Materials and Methods

Sample Preparation

The sample consists of standard microscopy glass slides bearing a latent fingermark revealed through SMD (Becue et al., 2007; Stauffer et al., 2007). Natural fingermarks were deposited by the donors, which were asked not to wash their hands for 30 min prior to deposition, and to slightly rub their hands together to ensure distribution of both eccrine and sebaceous secretions. A single depletion was made directly on the glass slide. The revelation was performed by immersing the sample in a succession of baths. First, it was dipped for 2–3 min in H₂O for rinsing to remove undesired contaminations. Second, in a gold nanoparticles (AuNPs) solution. The AuNPs (15–20 nm in diameter) were formed from a prior HAuCl₄ and trisodium citrate dihydrate synthesis. The colloids preferentially attach on the fingermark ridges under precise pH conditions (2.5–2.8), which need be controlled. Third, it was rinsed in H₂O to remove the NP that may have attached on the glass substrate itself. It was then plunged in a second solution of HAuCl₄ and hydroxylamine hydrochloride (HONH₂-HCl) which contributes to reinforcement over the gold already present on the ridges before being rinsed in H₂O (Stauffer et al., 2007).
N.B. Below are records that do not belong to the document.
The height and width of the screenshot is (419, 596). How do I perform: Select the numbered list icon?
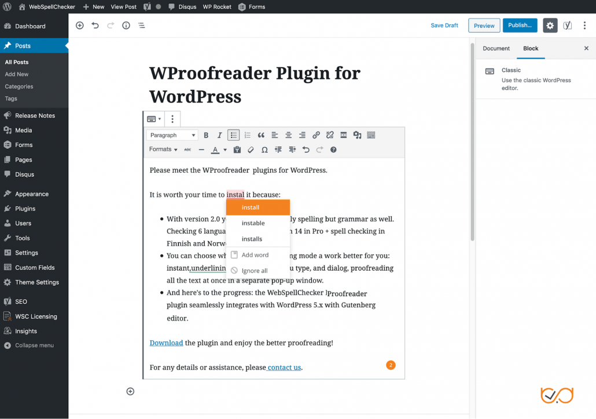point(247,135)
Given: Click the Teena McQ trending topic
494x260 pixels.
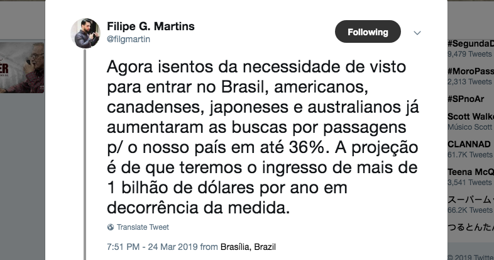Looking at the screenshot, I should (470, 172).
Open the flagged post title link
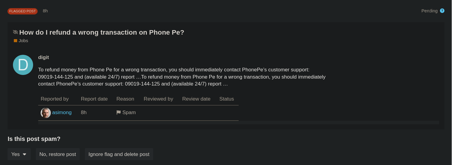 102,32
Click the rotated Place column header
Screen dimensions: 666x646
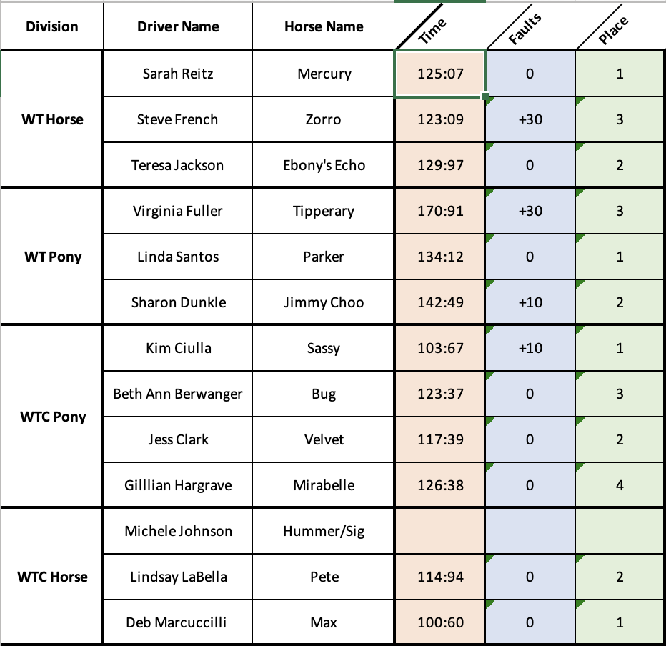click(613, 30)
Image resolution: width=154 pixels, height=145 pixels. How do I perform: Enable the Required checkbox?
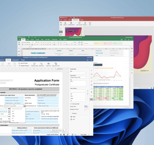pos(71,113)
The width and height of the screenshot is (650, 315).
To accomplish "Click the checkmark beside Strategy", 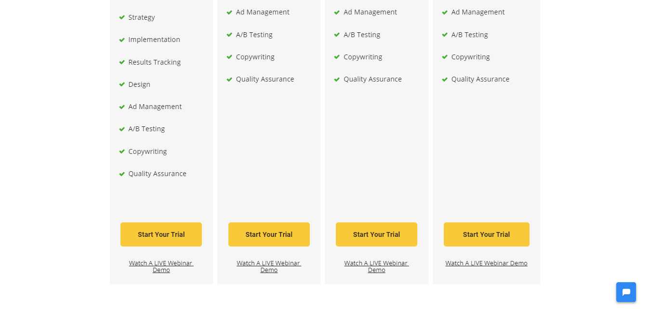I will [122, 17].
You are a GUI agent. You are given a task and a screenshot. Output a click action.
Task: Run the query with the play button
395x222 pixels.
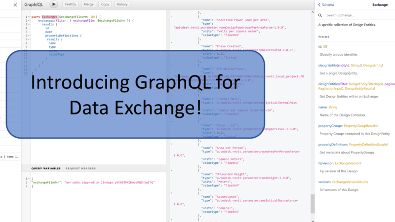[x=54, y=4]
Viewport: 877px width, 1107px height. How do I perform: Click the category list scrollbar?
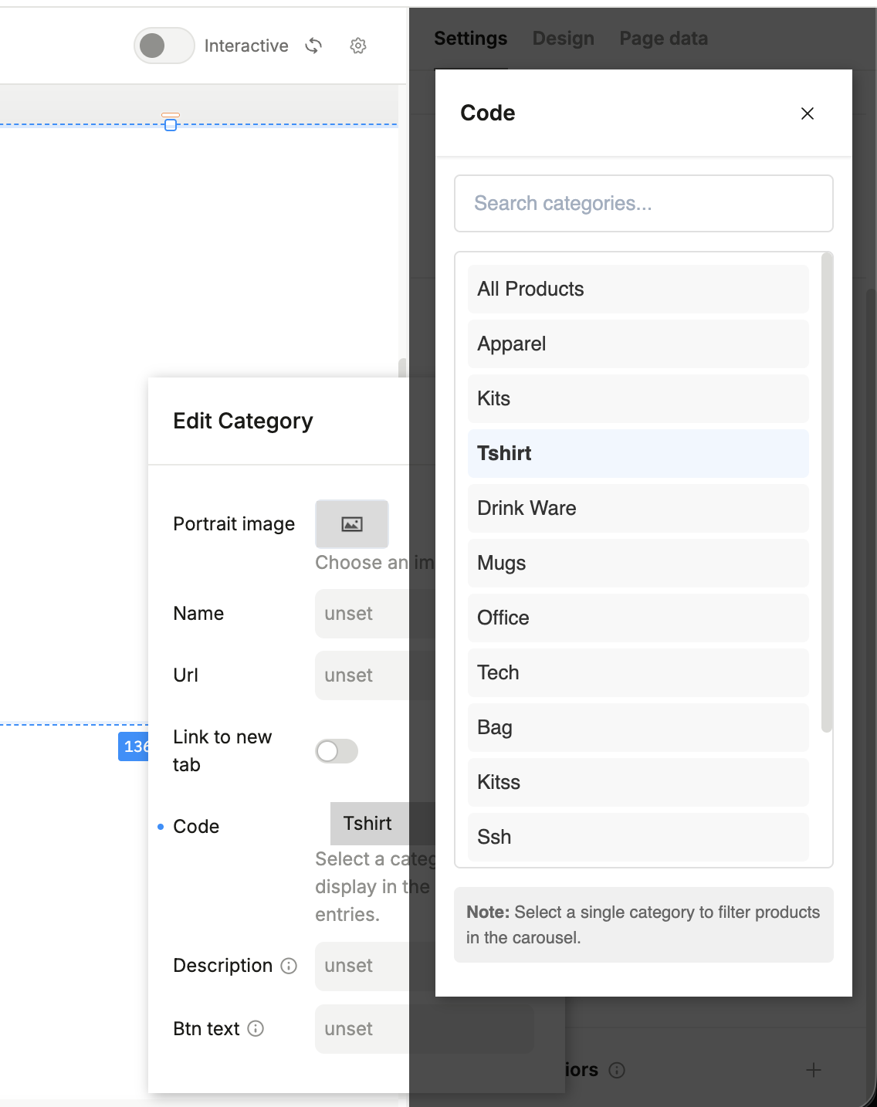point(827,494)
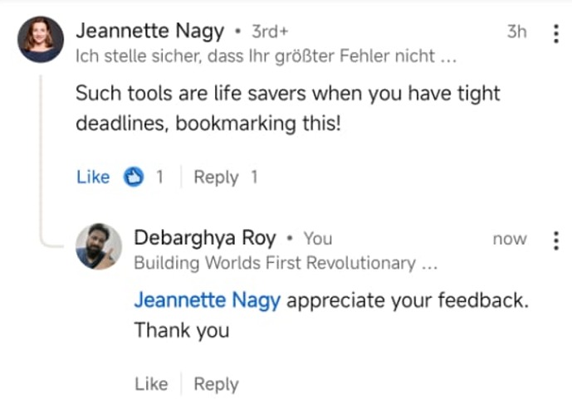This screenshot has width=572, height=399.
Task: Reply to Jeannette Nagy's comment
Action: tap(216, 177)
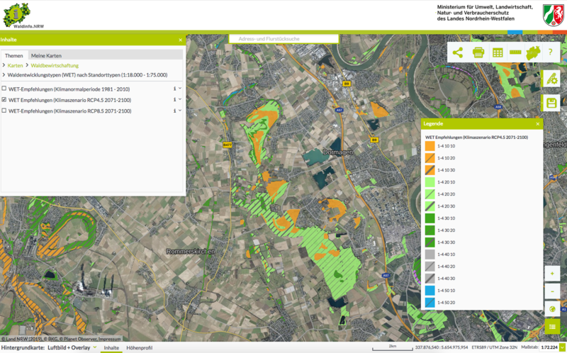Click the share map icon
567x353 pixels.
[x=458, y=52]
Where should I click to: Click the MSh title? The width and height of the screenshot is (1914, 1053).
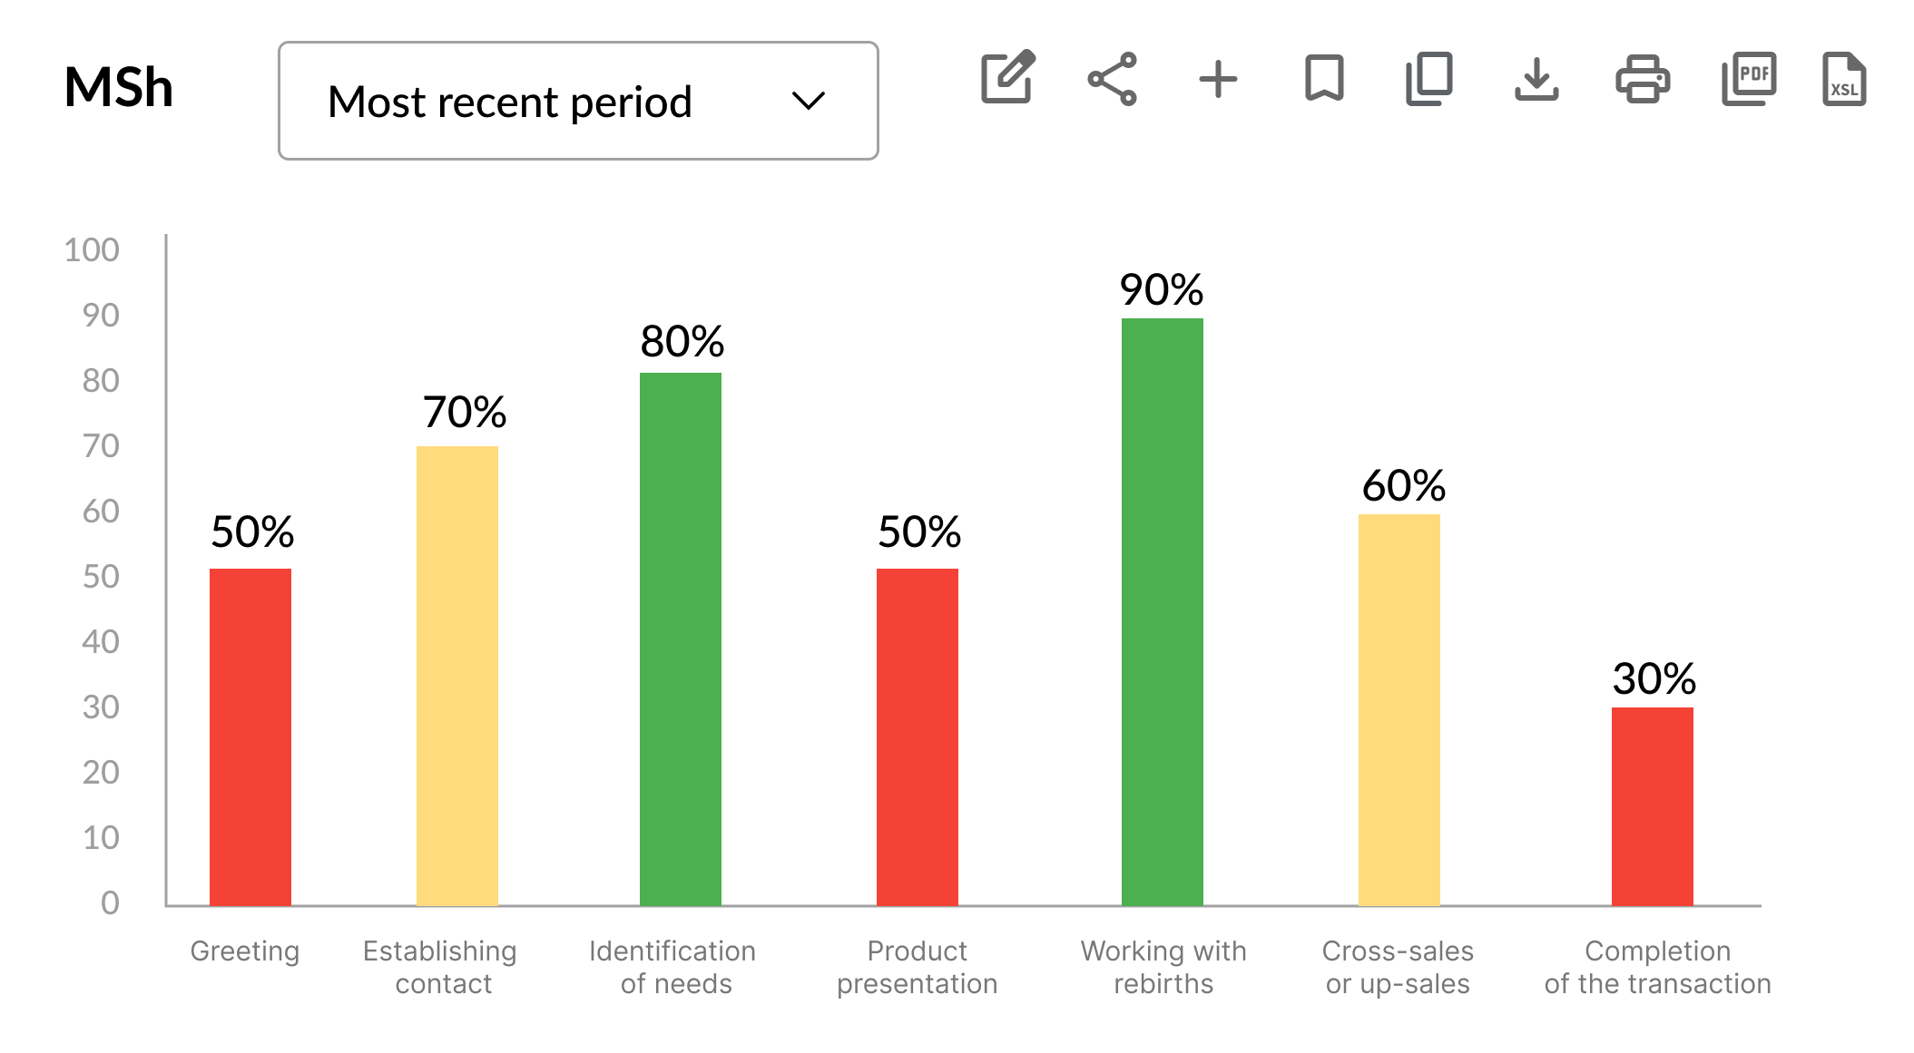119,88
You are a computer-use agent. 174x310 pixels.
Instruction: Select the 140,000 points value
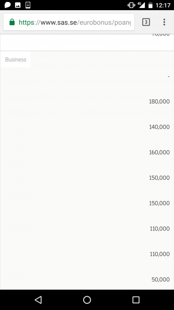[159, 127]
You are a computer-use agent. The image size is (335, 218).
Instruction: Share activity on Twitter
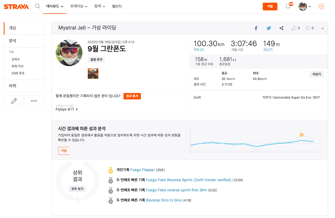[x=269, y=28]
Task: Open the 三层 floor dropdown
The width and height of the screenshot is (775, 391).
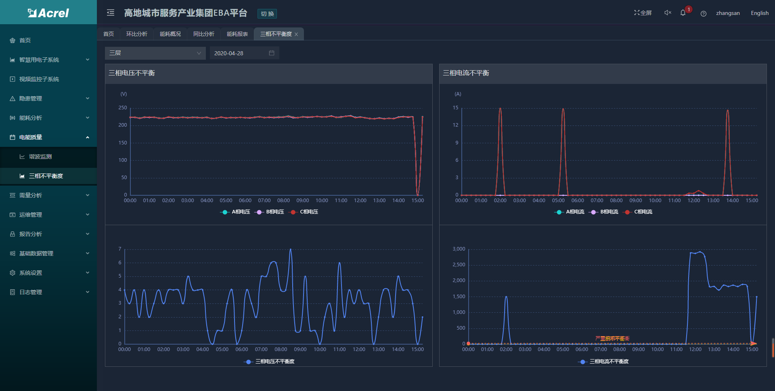Action: 155,53
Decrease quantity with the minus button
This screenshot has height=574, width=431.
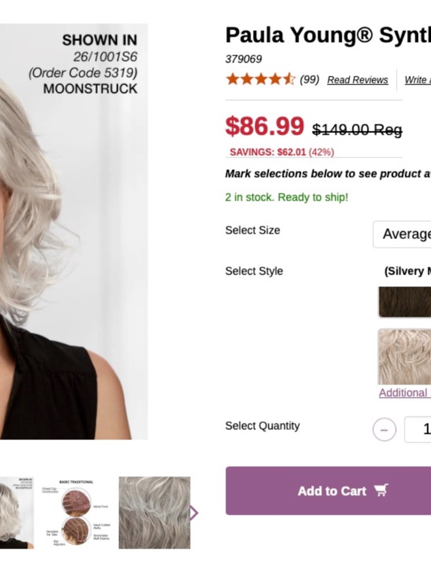tap(384, 429)
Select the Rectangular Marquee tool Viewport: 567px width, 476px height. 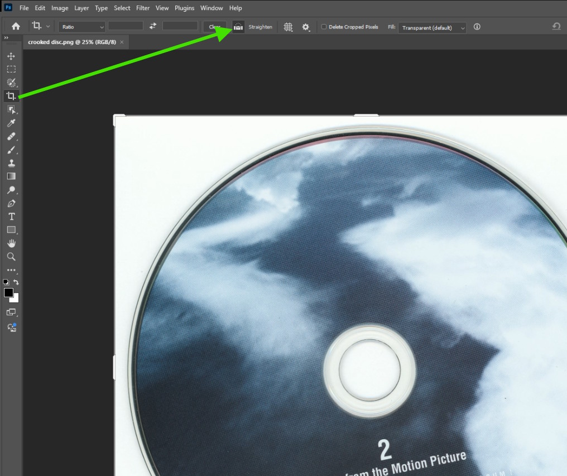11,69
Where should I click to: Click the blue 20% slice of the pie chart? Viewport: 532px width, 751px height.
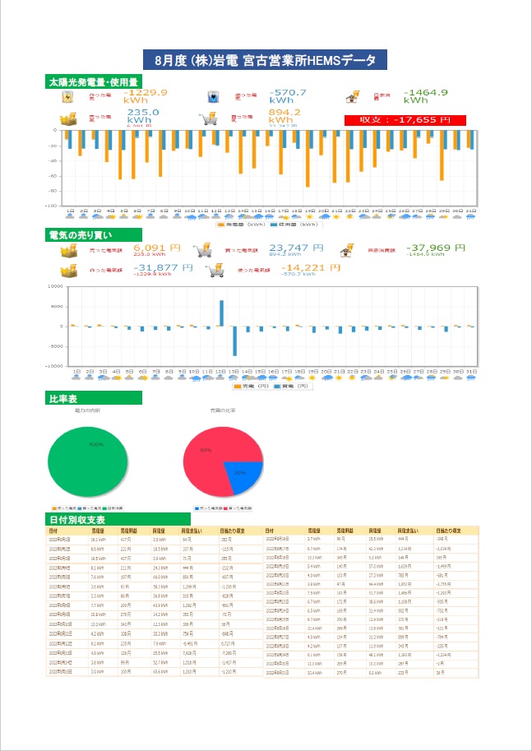244,476
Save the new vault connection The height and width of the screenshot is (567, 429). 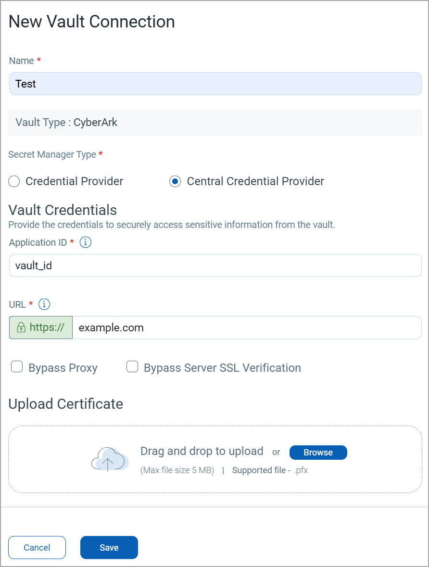click(x=109, y=547)
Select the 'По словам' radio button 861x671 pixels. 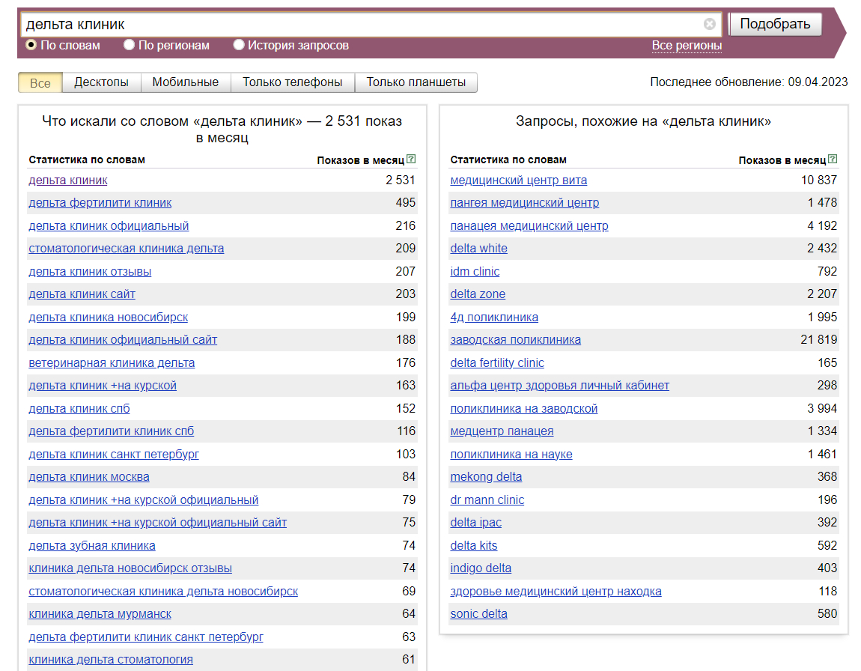(31, 45)
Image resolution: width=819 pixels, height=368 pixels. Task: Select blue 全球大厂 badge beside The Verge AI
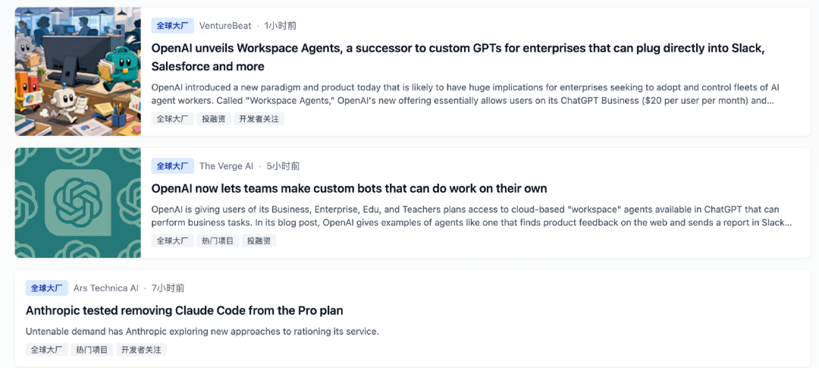[173, 166]
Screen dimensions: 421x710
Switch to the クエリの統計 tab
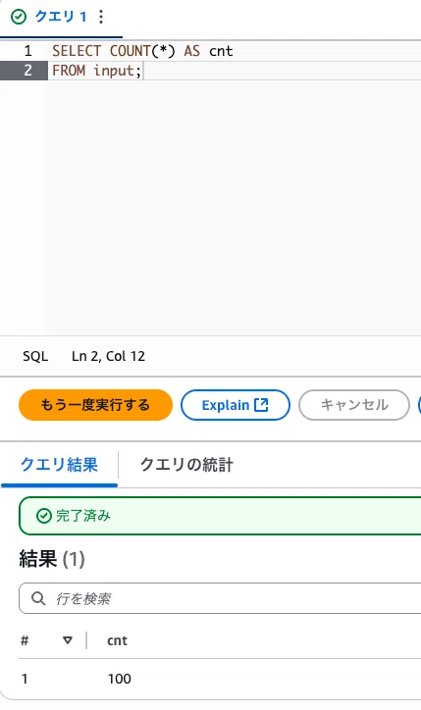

Lastly, the sample was dried in ambient conditions.

SERS Measurements

The luminescence and SERS measurements were performed using linearly polarized TEM₀₀ He-Ne laser operating at 632.8 nm and an AIST-NT OmegaScope 1000 equipped with a thermoelectrically cooled CCD detector and Nanofinder 30 Raman spectrometer. The laser beam was focused on the sample through a 0.28 NA Mitutoyo MPlan Apo 10 × objective. A laser power of 0.31 mW was used throughout the measurements. A typical spectrum at one pixel point consists of one accumulation of 0.5–1 s integration time. No further post-treatments were realized on the spectra.

Results and Discussion

The typical luminescence spectra of gold NPs and the glass substrate are presented in Figure 1. The glass substrate depicts a wide Gaussian-shaped luminescence centered at ~800 nm. The gold NPs display a relatively narrow Lorentzian-shaped luminescence centered at ~670 nm. This signal corresponds to the luminescence enhanced by the surface plasmon (Zheng et al., 2012). While this luminescence shifts with the radius of the NP, both the glass substrate and the NP luminescence remain in different spectral ranges and can therefore be distinguished. In both cases, the noise observed at higher wavelengths is due to optical etaloning in the CCD detector. Neither of those spectra display any Raman peaks. The luminescence signal was first mapped over a reference sample consisting of a glass cover slide bearing a fingermark and no gold NPs. The map of the integrated intensity (Figure 2A) appears homogeneous, with no regions displaying significantly higher intensities. The spectra (Figure 2B) exhibit a weak luminescence all over the mapped region. This signal can be attributed to the cover slide.

FIGURE 1

Figure 1. Typical luminescence spectra of (A) 15 nm gold nanoparticles and (B) the glass substrate on which the fingerprint was revealed.

FIGURE 2

Figure 2. (A) 100 ×100 μm² map of the integrated intensity between 640 and 750 nm acquired with a 5 μm spatial resolution on a reference sample consisting of a fingermark on a glass cover slide with no gold NP and (B) example of a spectrum obtained from the map. The gray region indicates the integrated intensity range.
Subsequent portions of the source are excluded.